=== THE DATA ===
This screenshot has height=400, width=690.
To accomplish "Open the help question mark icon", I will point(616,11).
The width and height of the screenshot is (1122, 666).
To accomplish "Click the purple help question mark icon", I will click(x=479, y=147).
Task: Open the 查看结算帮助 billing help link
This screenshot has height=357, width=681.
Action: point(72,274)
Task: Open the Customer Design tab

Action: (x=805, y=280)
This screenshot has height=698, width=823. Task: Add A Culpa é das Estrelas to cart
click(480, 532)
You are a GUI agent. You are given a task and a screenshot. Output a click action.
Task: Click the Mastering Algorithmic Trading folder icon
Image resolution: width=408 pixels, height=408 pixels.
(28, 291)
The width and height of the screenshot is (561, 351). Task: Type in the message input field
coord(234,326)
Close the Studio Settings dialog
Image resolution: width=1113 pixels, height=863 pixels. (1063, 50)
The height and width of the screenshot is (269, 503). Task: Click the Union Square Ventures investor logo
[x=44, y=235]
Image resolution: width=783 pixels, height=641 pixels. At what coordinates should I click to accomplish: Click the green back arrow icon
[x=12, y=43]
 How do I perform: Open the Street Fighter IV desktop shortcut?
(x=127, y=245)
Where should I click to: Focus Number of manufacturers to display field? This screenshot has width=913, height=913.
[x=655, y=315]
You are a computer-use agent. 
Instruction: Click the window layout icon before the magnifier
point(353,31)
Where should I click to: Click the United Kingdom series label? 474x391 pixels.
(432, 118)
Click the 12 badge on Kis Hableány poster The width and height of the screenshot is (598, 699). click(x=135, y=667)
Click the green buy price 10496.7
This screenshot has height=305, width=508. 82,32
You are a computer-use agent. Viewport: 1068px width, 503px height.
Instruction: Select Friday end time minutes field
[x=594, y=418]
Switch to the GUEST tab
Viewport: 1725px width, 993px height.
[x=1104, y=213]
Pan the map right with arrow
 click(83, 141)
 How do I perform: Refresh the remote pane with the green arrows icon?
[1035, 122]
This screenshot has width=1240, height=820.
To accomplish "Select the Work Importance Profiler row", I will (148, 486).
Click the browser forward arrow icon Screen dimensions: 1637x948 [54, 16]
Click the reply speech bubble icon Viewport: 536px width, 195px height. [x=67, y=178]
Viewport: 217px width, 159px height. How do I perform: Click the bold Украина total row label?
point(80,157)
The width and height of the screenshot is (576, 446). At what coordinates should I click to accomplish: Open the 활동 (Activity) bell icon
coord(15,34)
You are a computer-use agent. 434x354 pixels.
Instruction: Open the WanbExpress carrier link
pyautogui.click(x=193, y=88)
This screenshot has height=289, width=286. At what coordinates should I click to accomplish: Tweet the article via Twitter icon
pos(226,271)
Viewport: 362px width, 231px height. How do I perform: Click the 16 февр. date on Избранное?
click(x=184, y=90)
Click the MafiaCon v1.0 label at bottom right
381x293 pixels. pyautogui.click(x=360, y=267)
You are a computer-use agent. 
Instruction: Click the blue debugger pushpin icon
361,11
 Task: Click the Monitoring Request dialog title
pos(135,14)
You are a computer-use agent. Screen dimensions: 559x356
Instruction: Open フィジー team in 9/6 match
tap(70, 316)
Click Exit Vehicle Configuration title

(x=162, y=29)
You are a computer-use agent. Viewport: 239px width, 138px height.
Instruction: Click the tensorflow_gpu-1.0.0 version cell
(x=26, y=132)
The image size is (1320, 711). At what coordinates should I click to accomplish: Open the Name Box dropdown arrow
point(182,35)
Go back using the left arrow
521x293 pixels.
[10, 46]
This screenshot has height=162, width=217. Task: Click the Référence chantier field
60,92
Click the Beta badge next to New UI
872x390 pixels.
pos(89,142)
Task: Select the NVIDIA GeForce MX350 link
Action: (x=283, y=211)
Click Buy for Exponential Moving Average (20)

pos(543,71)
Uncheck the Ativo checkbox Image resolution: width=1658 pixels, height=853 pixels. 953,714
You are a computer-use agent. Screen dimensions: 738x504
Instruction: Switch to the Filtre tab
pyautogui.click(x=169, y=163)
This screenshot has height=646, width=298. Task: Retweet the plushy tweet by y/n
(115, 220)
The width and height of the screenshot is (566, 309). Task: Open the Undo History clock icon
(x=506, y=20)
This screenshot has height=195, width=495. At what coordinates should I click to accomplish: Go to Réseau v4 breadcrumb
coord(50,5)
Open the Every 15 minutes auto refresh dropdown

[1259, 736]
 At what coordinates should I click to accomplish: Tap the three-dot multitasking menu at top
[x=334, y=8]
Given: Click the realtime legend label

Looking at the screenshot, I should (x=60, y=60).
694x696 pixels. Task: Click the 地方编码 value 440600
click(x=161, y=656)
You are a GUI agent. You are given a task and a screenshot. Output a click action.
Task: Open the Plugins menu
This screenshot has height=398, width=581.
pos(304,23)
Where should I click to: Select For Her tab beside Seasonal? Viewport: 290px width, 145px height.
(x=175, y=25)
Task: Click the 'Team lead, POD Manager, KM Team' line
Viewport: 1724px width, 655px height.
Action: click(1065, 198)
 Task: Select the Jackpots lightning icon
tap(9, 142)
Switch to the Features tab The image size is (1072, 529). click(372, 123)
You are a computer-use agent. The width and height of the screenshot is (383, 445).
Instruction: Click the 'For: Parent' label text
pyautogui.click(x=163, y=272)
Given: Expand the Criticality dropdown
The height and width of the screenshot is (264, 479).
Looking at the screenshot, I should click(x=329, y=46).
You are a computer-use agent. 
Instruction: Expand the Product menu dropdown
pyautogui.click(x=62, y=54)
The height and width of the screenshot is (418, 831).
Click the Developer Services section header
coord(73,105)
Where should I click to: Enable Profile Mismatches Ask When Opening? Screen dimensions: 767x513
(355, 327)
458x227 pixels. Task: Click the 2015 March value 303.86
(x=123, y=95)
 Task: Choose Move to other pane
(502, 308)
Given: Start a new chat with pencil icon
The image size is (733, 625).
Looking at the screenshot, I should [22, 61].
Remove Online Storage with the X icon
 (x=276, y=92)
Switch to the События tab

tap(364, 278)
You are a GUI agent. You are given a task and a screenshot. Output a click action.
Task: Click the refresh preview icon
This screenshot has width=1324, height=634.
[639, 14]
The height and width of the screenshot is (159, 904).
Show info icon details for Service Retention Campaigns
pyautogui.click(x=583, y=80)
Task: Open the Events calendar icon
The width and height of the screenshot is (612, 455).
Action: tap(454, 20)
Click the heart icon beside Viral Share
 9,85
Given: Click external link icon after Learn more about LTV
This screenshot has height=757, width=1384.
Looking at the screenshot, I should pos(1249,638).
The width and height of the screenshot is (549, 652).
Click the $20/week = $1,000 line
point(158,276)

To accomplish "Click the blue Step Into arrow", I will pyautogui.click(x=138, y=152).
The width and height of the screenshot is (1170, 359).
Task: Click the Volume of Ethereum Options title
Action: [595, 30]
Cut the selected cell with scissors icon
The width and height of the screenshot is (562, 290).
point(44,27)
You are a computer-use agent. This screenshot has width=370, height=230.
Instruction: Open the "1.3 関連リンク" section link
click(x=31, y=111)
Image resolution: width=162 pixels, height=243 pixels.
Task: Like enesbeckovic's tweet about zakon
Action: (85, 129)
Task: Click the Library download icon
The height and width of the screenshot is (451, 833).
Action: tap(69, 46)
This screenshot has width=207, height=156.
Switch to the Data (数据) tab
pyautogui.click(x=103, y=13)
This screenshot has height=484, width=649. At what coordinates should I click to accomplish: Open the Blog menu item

=== ABOUT THIS EXERCISE ===
Which lines of the listing include the string "mark"? Pull them out.

=== RESPONSE TO THE EXERCISE ===
To accomplish "Open the help question mark icon", I will point(616,11).
To accomplish "Click the purple help question mark icon", I will click(x=479, y=147).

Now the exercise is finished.